Слова повисли в воздухе. Тонко и противно зудела мошкара. Поднявшийся ветер сбивал пламя только что зажженных факелов.
― Вот дерьмо! ― выругался Кетиль Ворона и махнул рукой. ― Ненавижу убогих христиан; они не стоят даже того, чтобы их убивали.
Хильд рассмеялась, пронзительно, как безумная, и я увидел, что половина тех, кто уже согласился идти, чуть было не передумали. Я сам был одним из них.
Сперва мне почудилось, что Аслав все погубит, потому что глаза у него сузились, и я ощутил его гнев. Если затеет драку, он наверняка погибнет.
Но Аслав успокоился, сделал пару шагов назад, не открывая спины и глядя на всех с оскорбительным недоверием; отойдя достаточно, он повернулся и быстро пошел в ночь, к раскинувшимся в степи огням лагеря. Быстро переглянувшись, еще трое наших последовали за ним.
― Если Ярополк его не убьет, ― крикнул Эйнар, почувствовав общую растерянность, ― тогда это сделает Святослав! Правда, Старкад может добраться до них еще раньше.
Вокруг злорадно скалили зубы, от души желая нарушителям клятвы судьбы, которую они заслужили. Это был волчий оскал отчаяния.

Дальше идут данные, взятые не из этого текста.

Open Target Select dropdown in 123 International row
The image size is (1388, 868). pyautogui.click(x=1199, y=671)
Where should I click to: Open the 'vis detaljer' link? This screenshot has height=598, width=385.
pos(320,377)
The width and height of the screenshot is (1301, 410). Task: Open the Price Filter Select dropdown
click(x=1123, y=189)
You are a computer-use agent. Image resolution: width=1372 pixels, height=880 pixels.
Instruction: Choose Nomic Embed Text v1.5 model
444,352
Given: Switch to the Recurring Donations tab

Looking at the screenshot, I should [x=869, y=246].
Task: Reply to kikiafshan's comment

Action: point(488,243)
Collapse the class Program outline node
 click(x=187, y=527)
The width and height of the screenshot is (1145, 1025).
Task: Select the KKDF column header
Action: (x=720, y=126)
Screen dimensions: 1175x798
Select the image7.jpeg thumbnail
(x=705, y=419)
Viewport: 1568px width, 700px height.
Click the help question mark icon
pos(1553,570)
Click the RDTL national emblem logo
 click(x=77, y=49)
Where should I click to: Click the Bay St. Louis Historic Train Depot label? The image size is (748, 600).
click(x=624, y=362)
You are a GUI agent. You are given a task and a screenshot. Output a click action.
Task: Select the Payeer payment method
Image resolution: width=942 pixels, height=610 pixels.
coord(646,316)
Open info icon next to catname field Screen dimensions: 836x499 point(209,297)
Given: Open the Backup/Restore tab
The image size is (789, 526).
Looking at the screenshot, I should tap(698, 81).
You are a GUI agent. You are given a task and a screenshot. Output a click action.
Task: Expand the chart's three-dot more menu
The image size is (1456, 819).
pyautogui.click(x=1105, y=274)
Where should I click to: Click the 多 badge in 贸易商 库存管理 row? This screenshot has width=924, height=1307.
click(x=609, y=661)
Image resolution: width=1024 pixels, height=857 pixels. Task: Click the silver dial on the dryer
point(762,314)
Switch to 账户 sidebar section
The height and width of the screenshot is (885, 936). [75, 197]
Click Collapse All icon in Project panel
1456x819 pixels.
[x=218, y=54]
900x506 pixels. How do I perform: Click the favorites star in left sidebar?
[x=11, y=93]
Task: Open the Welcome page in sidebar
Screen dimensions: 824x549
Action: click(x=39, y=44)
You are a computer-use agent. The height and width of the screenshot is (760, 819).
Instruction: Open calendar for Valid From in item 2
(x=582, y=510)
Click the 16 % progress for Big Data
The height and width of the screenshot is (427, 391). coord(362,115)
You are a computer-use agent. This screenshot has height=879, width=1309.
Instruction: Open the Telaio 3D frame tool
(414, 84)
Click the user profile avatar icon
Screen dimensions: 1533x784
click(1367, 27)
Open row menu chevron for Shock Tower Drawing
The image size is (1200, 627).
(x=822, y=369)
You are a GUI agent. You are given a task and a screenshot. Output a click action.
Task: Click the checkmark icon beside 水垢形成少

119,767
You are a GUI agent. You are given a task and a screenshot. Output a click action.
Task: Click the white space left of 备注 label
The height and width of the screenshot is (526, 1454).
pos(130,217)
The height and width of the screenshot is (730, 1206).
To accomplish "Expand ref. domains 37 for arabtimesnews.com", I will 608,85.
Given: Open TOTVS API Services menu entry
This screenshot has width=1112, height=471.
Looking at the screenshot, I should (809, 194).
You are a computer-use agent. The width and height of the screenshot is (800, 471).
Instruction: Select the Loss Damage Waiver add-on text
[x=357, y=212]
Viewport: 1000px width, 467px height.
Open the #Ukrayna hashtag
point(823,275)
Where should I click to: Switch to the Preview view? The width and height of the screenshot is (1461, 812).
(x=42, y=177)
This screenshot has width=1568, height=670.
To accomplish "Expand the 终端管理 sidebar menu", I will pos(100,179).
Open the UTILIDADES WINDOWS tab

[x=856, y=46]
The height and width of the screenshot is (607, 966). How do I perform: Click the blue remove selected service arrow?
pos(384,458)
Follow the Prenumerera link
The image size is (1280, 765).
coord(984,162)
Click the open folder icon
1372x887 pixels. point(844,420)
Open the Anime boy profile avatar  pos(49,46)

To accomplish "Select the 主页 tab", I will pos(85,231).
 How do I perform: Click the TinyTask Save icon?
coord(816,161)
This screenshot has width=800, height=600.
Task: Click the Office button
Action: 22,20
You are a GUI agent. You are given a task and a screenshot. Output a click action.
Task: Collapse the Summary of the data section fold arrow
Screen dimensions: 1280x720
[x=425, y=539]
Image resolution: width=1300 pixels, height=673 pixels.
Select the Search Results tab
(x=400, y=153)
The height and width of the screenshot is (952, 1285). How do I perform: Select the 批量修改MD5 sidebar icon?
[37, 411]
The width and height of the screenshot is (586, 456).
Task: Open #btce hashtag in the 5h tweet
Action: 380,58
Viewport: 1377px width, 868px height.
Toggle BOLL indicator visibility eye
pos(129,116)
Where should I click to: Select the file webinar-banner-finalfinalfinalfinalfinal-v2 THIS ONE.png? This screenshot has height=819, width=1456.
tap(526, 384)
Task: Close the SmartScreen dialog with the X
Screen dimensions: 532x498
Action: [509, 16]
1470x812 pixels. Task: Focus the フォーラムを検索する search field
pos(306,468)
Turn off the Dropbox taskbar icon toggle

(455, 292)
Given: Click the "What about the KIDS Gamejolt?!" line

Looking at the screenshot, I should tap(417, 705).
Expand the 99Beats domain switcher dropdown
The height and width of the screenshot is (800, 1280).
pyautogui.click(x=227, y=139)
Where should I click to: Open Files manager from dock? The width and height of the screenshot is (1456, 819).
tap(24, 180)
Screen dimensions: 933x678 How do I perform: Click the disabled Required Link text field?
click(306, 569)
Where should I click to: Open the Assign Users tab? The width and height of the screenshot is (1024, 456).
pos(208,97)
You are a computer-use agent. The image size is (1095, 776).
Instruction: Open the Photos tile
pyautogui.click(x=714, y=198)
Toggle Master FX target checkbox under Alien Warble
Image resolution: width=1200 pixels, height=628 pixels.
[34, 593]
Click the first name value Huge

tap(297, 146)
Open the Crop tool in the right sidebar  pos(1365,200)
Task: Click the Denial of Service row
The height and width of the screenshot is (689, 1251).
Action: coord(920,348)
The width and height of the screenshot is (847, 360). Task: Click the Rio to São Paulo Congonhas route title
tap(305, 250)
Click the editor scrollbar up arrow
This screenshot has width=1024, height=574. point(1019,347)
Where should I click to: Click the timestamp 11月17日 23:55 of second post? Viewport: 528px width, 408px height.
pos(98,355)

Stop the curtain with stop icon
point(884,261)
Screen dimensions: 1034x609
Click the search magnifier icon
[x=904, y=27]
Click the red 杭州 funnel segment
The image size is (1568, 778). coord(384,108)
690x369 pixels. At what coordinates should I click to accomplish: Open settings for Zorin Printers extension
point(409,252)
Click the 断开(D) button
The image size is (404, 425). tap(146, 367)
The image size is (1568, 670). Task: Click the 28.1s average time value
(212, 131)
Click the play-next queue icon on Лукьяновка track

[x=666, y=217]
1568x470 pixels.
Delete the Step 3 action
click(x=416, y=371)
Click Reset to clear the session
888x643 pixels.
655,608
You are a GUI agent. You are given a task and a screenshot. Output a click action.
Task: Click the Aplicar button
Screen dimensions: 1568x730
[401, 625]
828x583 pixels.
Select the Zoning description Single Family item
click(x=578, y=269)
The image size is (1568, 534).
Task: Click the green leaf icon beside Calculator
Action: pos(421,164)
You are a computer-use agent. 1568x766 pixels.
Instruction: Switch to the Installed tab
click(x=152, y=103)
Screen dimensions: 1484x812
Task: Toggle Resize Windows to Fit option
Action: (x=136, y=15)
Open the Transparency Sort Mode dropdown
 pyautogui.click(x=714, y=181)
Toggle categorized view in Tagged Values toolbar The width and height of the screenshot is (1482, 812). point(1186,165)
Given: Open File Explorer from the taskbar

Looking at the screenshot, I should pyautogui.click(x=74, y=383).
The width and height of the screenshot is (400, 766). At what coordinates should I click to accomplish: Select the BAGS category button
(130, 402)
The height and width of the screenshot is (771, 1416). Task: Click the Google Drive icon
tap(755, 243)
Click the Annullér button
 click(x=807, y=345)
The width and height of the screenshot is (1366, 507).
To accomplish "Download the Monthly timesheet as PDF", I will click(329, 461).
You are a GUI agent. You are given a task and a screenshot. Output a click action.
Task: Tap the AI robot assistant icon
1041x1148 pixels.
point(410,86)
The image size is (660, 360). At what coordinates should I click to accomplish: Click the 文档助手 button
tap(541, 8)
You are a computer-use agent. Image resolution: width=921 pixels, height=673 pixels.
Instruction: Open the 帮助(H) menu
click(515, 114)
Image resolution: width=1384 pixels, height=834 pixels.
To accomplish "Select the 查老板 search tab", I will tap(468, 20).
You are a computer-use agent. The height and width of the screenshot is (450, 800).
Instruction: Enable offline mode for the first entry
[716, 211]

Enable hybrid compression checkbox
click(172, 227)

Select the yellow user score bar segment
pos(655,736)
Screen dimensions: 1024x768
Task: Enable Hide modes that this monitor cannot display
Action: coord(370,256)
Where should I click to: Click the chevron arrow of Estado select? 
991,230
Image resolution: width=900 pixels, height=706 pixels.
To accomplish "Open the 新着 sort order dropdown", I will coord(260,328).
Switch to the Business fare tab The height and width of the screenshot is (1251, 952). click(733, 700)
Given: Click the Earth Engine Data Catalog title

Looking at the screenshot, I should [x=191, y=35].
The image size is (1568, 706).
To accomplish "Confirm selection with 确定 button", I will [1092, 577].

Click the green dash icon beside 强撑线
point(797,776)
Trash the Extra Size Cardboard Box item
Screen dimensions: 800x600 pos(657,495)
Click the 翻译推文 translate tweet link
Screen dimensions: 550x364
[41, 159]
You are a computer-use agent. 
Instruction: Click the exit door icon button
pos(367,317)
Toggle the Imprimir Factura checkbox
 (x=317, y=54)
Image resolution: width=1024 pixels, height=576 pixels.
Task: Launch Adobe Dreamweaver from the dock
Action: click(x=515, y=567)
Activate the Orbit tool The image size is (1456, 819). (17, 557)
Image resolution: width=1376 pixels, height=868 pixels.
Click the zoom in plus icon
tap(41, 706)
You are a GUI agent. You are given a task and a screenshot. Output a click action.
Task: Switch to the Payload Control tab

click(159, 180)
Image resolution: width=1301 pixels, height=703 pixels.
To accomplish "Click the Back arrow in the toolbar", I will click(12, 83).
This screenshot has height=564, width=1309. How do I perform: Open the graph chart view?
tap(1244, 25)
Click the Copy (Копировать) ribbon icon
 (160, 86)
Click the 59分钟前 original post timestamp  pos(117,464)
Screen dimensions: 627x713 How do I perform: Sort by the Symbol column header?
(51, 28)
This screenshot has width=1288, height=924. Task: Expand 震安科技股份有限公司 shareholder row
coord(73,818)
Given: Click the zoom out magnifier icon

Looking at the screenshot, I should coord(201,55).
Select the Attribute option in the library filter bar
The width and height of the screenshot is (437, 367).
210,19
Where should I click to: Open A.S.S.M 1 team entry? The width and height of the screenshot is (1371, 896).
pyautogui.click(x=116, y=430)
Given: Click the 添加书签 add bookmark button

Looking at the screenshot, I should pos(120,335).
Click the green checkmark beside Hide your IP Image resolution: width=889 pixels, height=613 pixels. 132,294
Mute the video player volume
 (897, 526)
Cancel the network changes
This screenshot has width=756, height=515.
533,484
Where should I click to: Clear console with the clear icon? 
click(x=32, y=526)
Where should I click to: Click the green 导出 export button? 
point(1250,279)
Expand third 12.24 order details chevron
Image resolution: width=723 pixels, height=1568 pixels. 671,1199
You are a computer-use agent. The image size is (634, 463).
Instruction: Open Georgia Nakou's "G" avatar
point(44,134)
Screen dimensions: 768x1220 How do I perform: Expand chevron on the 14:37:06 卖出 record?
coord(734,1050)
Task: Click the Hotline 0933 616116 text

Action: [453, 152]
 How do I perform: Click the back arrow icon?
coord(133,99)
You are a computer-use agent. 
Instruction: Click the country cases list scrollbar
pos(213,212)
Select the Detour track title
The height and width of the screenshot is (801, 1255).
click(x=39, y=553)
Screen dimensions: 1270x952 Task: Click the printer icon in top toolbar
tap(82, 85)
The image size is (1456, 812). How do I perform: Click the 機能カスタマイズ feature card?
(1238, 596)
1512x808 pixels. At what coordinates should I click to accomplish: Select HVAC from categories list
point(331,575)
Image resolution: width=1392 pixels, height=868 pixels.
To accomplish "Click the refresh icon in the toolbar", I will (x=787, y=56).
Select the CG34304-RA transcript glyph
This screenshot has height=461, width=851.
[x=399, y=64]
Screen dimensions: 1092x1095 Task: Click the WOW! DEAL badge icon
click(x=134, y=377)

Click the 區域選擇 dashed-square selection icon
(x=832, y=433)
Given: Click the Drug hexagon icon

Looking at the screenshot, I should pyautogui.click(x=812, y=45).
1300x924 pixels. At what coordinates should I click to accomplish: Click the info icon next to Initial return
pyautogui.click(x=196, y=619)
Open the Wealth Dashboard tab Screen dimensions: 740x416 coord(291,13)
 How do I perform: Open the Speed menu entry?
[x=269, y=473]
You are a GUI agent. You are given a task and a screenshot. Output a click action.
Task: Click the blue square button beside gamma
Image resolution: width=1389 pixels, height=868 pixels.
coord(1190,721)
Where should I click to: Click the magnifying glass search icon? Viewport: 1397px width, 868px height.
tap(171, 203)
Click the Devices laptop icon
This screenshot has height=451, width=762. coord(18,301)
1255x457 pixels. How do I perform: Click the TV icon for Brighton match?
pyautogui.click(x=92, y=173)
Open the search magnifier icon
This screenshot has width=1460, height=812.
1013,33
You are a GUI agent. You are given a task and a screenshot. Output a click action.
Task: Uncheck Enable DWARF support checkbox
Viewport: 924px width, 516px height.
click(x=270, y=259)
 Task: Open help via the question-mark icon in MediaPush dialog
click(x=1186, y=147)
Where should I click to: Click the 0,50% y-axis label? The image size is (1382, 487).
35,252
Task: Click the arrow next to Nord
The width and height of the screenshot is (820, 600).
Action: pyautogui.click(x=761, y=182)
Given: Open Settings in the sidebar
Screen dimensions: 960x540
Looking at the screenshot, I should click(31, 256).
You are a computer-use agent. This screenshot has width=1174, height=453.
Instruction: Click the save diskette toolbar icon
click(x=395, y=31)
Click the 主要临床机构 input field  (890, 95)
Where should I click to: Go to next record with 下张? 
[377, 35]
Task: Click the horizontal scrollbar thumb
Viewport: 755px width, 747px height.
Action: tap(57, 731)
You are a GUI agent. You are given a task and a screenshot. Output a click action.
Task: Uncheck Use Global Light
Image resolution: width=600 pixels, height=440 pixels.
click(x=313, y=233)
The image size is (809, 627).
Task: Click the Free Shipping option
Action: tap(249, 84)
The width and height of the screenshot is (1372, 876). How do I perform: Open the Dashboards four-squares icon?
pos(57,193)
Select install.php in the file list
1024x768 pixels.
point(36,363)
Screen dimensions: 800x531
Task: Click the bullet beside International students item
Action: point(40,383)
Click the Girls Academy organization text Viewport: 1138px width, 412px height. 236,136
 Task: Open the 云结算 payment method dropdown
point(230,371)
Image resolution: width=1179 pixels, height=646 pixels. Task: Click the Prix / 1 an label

Теперь нас мало что связывало. И уж не клятва, конечно, рушившаяся, словно ветхий дом. Некоторым было достаточно соблазна клада. Но большинство нутром чуяли, что сократившееся в числе Обетное Братство, как бы то ни было, покуда самая безопасная компания.
А что я? У меня осталась единственная причина, по которой я согласился идти далее. Сын не может не отомстить за смерть отца.
Мы двинулись сквозь тьму, оставив костры за спиной. Потом свернули к востоку, впереди разведывал дорогу Стейнтор, а Нос Мешком приглядывал за повозкой с оружием.